我們的前期研究發(fā)現(xiàn)，F(xiàn)yn可促進滋養(yǎng)層細胞的活動。Fyn為非受體酪氨酸激酶Src家族中的一員，可表達于多種細胞的質(zhì)膜上，通過調(diào)控各類信號傳導(dǎo)通路，參與細胞的分化、凋亡、運動和侵襲等，在腫瘤的發(fā)生發(fā)展和免疫細胞的增殖分化中具有重要作用。值得注意的是，miR-125a-3p被證實可通過與Fyn mRNA 3′端的非翻譯區(qū)相結(jié)合直接抑制Fyn的表達和活性，miR-125a-3p對腫瘤細胞的調(diào)控作用至少部分依賴于Fyn[17]。本研究中，轉(zhuǎn)染miR-125a-3p inhibitor后，滋養(yǎng)層細胞中Fyn蛋白、mRNA表達及活性均顯著升高，這也證實在滋養(yǎng)層細胞中miR-125a-3p同樣對Fyn發(fā)揮負調(diào)控作用。

ERK1/2信號通路主要參與細胞增殖活化、形態(tài)維持、骨架重建等，與滋養(yǎng)層細胞的功能密切相關(guān)。最近的一項研究指出，ERK1/2通路參與調(diào)控滋養(yǎng)層細胞的侵襲遷移活動[18]。另有研究表明，在不同的刺激因子下，ERK1/2通路活化，STAT3隨即發(fā)生磷酸化，促進JEG-3細胞的侵襲[19]。
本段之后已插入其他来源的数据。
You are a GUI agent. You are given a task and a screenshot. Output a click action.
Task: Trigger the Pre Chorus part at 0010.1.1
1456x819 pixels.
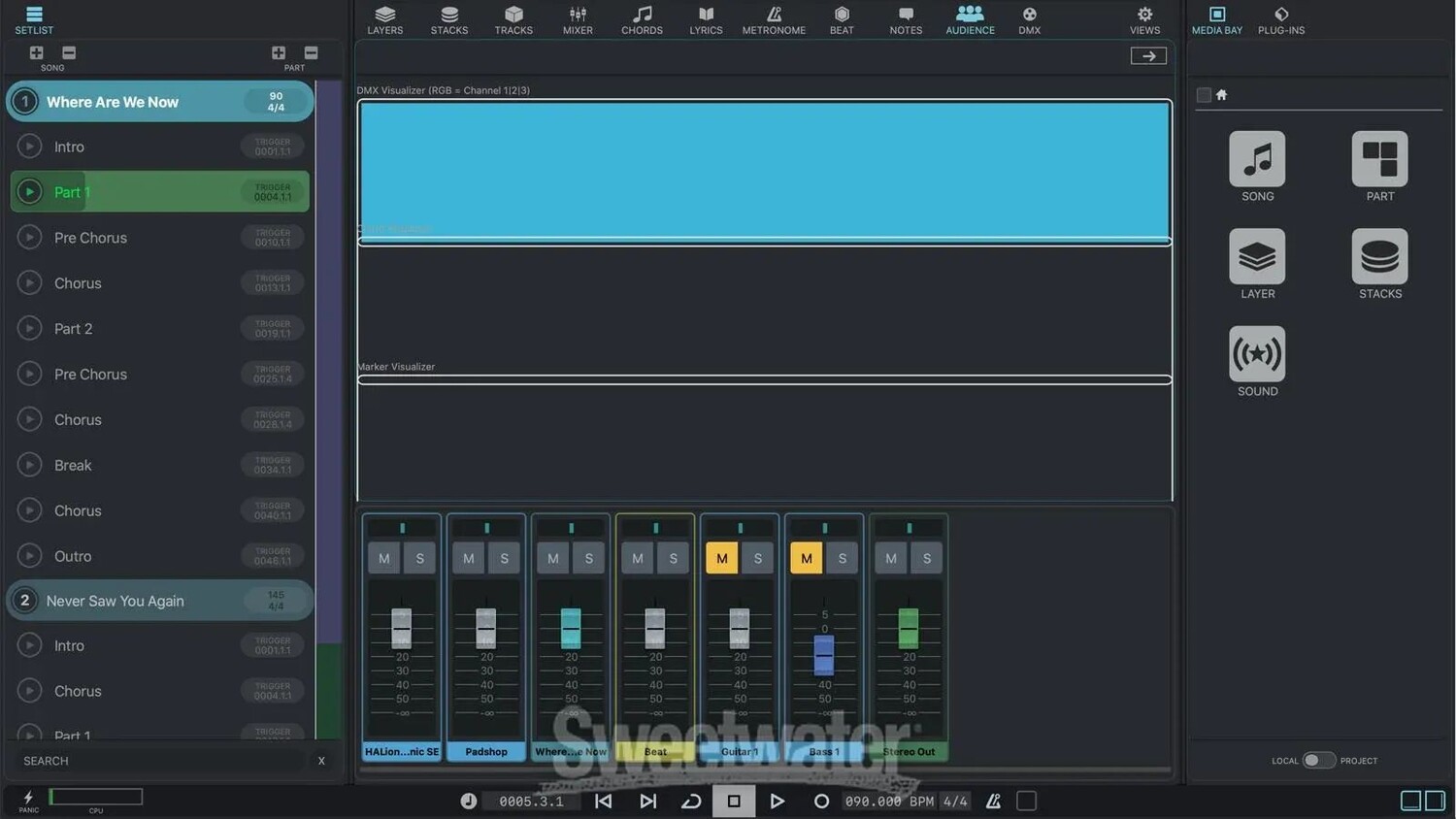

ERK1/2通路被抑制后，人滋養(yǎng)層細胞系HTR8/SVneo的增殖、侵襲能力和IFN-γ的分泌水平均下降[20]。本研究轉(zhuǎn)染miR-125a-3p inhibitor后，滋養(yǎng)層細胞中ERK1/2和STAT3的磷酸化水平均顯著升高，提示在滋養(yǎng)層細胞中miR-125a-3p可抑制ERK1/2-STAT3信號通路的活化。

綜上所述，本研究首次發(fā)現(xiàn)滋養(yǎng)層細胞中存在miR-125a-3p的表達，且其在絨癌細胞系中低表達，表達水平與滋養(yǎng)層細胞功能相關(guān)。通過對Fyn和ERK1/2-STAT3信號通路的抑制作用，miR-125a-3p可抑制滋養(yǎng)層細胞的增殖和侵襲，促進其凋亡，進而在胚胎著床中發(fā)揮重要作用。對于臨床樣本及動物實驗的研究將在后續(xù)進一步開展，并更深入探討調(diào)控機制。本研究有利于進一步理解胚胎著床過程及滋養(yǎng)層細胞的功能調(diào)控，并為胚胎著床失敗、自然流產(chǎn)、妊娠滋養(yǎng)層細胞疾病的防治提供理論參考。